In 1941, the Mouvement national contre le racisme (MNCR, the "National Movement Against Racism") was created by several members of the French Resistance who believed that a specific struggle against racism was a crucial part of France's liberation from German occupation. One of their primary goals was to save as many Jewish children as possible from deportation. The movement coordinated its actions with the Protestant and Catholic Church. Two clandestine newspapers, J'accuse in the North zone and Fraternité in the South zone, were established to counter the racist ideology of the Nazis and the Vichy state.

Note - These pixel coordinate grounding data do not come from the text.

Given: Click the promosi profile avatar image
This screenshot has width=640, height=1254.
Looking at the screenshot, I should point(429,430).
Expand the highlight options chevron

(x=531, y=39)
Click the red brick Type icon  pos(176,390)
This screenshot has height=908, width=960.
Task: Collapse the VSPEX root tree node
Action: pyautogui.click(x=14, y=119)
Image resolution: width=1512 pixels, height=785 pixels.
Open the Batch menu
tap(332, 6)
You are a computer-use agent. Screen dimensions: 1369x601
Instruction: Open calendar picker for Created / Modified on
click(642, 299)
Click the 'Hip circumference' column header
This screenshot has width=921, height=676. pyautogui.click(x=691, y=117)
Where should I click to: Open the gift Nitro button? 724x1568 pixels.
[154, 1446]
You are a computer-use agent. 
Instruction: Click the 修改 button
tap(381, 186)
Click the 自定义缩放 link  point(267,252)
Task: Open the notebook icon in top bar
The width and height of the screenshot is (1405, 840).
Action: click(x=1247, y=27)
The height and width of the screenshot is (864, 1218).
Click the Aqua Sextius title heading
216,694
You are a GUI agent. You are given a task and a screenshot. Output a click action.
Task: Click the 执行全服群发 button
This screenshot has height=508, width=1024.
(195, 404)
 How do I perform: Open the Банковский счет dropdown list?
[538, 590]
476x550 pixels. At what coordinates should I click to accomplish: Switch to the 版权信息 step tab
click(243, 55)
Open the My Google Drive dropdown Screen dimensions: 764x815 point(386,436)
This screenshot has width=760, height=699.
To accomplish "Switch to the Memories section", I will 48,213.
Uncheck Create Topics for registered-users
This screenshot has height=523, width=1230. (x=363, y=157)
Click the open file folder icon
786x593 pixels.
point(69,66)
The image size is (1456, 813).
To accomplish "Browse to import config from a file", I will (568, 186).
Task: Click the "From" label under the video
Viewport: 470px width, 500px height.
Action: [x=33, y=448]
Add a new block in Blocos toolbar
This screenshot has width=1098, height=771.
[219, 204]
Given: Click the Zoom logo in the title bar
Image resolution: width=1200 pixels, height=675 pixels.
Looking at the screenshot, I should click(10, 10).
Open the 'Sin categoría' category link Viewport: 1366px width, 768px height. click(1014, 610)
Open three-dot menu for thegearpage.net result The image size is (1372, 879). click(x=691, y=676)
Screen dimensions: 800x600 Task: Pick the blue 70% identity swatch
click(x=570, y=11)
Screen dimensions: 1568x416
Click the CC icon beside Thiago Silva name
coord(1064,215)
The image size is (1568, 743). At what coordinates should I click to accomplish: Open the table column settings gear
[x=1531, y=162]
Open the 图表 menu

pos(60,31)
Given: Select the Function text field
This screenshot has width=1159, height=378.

On May 22, 1949, several MNCR members, including the painter Marc Chagall and the Social Catholic leader Marc Sangnier, created the Mouvement contre le racisme, l'antisémitisme et pour la paix (Movement Against Racism, Anti-Semitism and for Peace). The group emphasized the role of anti-racism within their larger critique of neo-nazism, antisemitism, and the larger Cold War.

The group was renamed the Mouvement contre le Racisme et pour l'Amitié entre les Peuples in 1972, the name it is still known as today.

== Postwar activism ==

After WWII, the MRAP targeted its anti-racist activism to support anti-colonialism within the ongoing French wars of decolonization. They opposed the Algerian War (1954–62) and were one of the few organizations to condemn the methods of the police prefect Maurice Papon and the Paris massacre of 1961.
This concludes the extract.